**Task:** Could you give back everything in the material from the line containing "Click the オシリア brand banner image" down to the line containing "Where should I", with "banner" replaced by "header" and nothing else changed?

**Exercise material:**
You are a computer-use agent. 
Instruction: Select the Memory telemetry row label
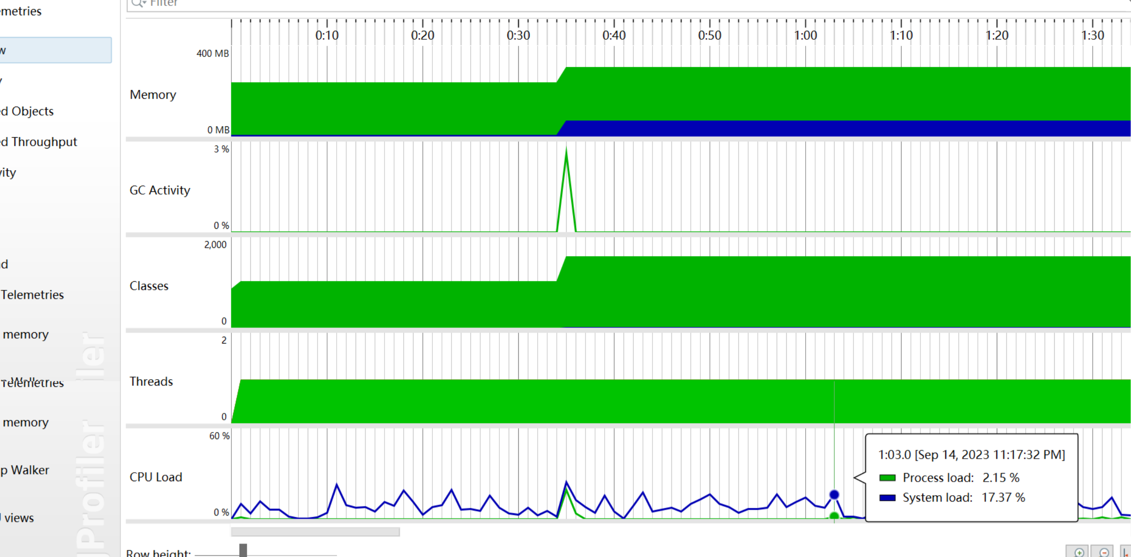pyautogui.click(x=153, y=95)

==

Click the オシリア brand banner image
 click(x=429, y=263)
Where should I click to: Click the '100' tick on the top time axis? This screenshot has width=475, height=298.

**Task output:**
Click the オシリア brand header image
 click(x=429, y=263)
Where should I click to: Click the '100' tick on the top time axis? This screenshot has width=475, height=298.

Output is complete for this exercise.